Inflation in Europe rose more than expected in July, preliminary data out Friday showed.
It was an unwelcome development for the ECB — the latest inauspicious turn in a never-ending series of unfortunate events. The sheer quantum of bad news foisted upon Europeans in 2022 is lamentable.
Headline inflation probably rose a sweltering 8.9% this month (figure below), the flash estimate from Eurostat showed. That was more than expected and marked another record high.
Core was 4%, also a record and also higher than economists saw. Needless to say, the pace of energy price growth remained mind-bogglingly elevated at 39.7% YoY. That figure was 42% in June and 39% in May.
Food inflation is near double-digits.

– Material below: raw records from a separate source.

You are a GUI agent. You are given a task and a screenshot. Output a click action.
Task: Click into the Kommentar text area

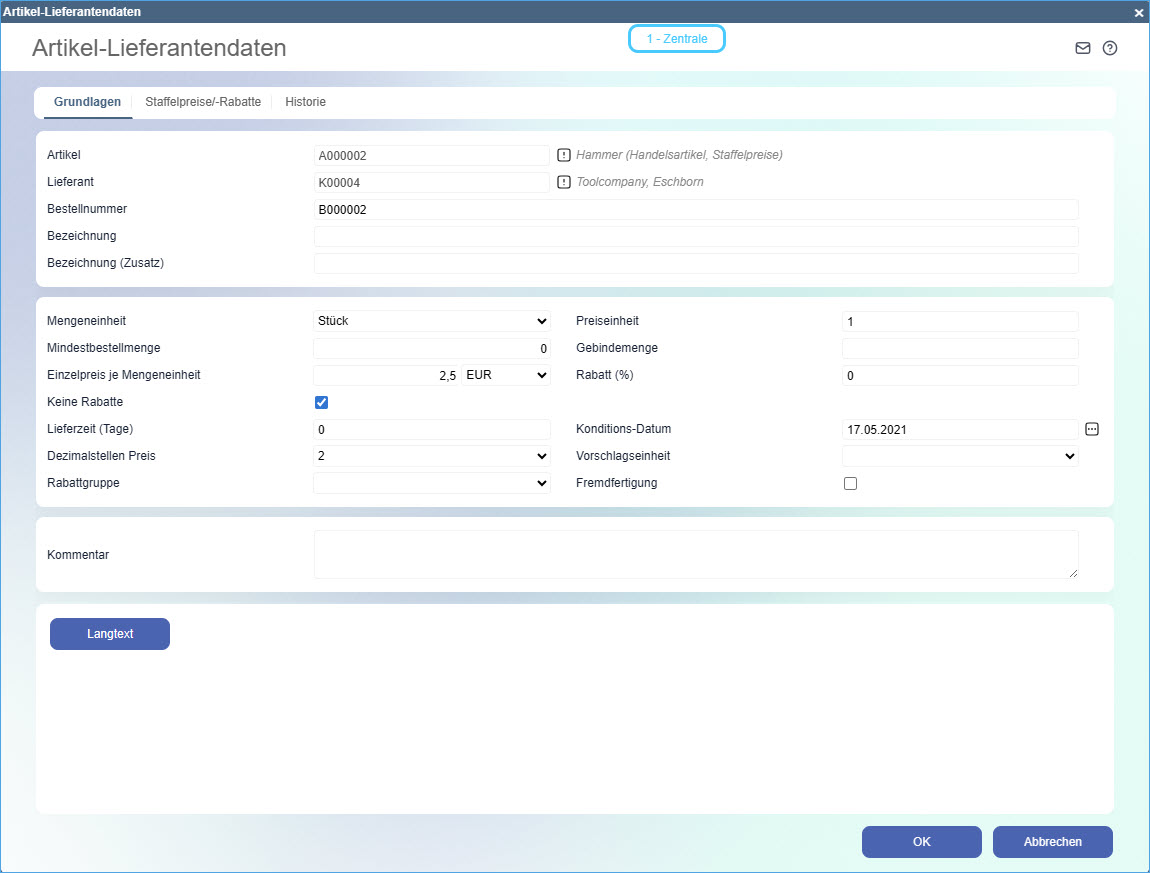(x=695, y=554)
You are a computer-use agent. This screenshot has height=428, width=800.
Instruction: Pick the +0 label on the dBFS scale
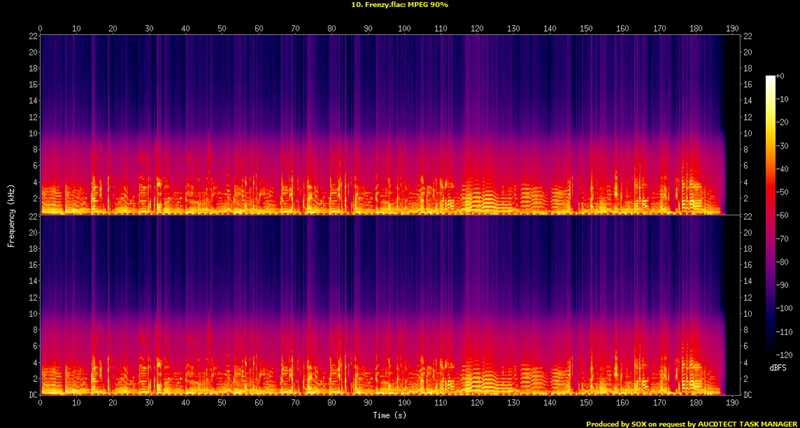tap(785, 76)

The 12-month rates for non-energy industrial goods, services and food, alcohol & tobacco, all accelerated versus June. Monthly rates for both services and processed food, alcohol & tobacco exceeded 1%.
The data came a week after the ECB opted for a 50bps rate hike at July’s gathering, in what passed for “front-loading.” Technically, the ECB exited negative rates, but by the slimmest of margins — that’s supposed to be funny, although the joke may be too subtle for some readers. There’s nothing subtle about the juxtaposition with inflation, though. It’s outright laughable (figure below).

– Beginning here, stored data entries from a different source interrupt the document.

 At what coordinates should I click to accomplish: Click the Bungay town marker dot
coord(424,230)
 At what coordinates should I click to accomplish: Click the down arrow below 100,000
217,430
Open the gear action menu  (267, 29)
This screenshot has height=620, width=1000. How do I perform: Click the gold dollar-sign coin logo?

Christine Lagarde jettisoned forward guidance at this month’s meeting, which could be hawkish or dovish. She explicitly said the old guidance for the September meeting (as communicated in June) is no longer valid following July’s hike. That was generally taken to mean the odds of a 50bps move two months from now are lower, but inflation prints like Friday’s present a challenge.
Policymakers may be compelled to signal to the market that another large increment is still on the table. To be sure, rates will continue to reflect considerable hike premium for the remainder of 2022, but there are already whispers that the ECB’s hiking “cycle” won’t make it beyond September given the likelihood of underwhelming sentiment, activity and growth data going forward.

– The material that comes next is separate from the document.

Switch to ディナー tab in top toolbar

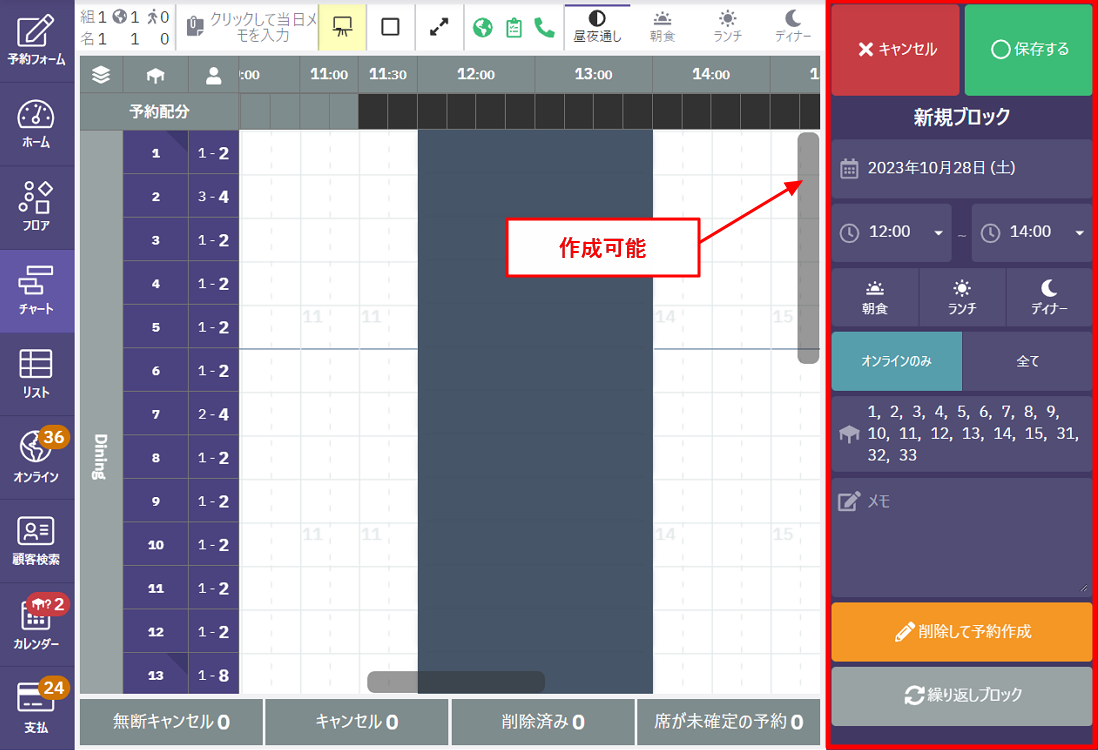pyautogui.click(x=792, y=27)
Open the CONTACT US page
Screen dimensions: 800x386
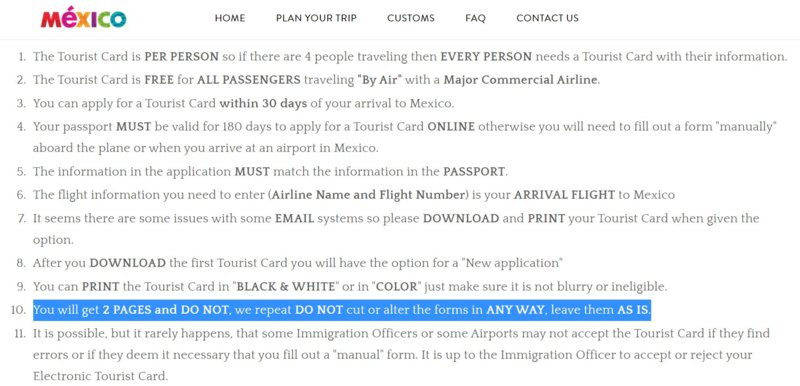point(547,18)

On that score, a much better-than-expected read on Q2 GDP perhaps helped, to the extent it suggested the economy wasn’t in a recession last quarter, even if more high frequency data suggests it might be now. The bloc’s economy grew 0.7% last quarter from the prior three month period (figure below), separate data out Friday showed. That was more than triple forecasts.
Markets aren’t likely to assign much weight to the print, even if any good news is welcome in a year mostly devoid of it. “The acceleration in economic growth is mainly due to reopening effects and masks underlying weakness due to high inflation and manufacturing problems,” ING’s Bert Colijn said. “Expect the economy to contract once the COVID-19 rebound effects are played out.”
Germany’s economy flatlined in the second quarter, the country’s statistics office said Friday. Household and government spending helped offset a drag from trade in the bloc’s largest economy, which is bedeviled by the constant threat of an energy crisis. Berlin reached a deal to rescue Uniper last week, as the energy giant became the first major corporate casualty of Vladimir Putin’s war in Ukraine. The French, Italian and Spanish economies grew by 0.5%, 1% and 1.1%, respectively, last quarter.
“We still expect the eurozone economy to enter a shallow recession in H2 2022-H1 2023,” Rabobank senior economist Maartje Wijffelaars wrote, adding that “the risks of a severe contraction due to an energy crisis have increased.” Although the bank expects inflation to “cool a little towards the end of the year,” they flagged “clear” upside risks and expect the ECB to hike rates by 50bps in September and October, followed by a 25bps hike in December.
Call me a pessimist, but I’m not sure the bloc’s economy can handle 175bps worth of tightening over four policy meetings without something going wrong somewhere.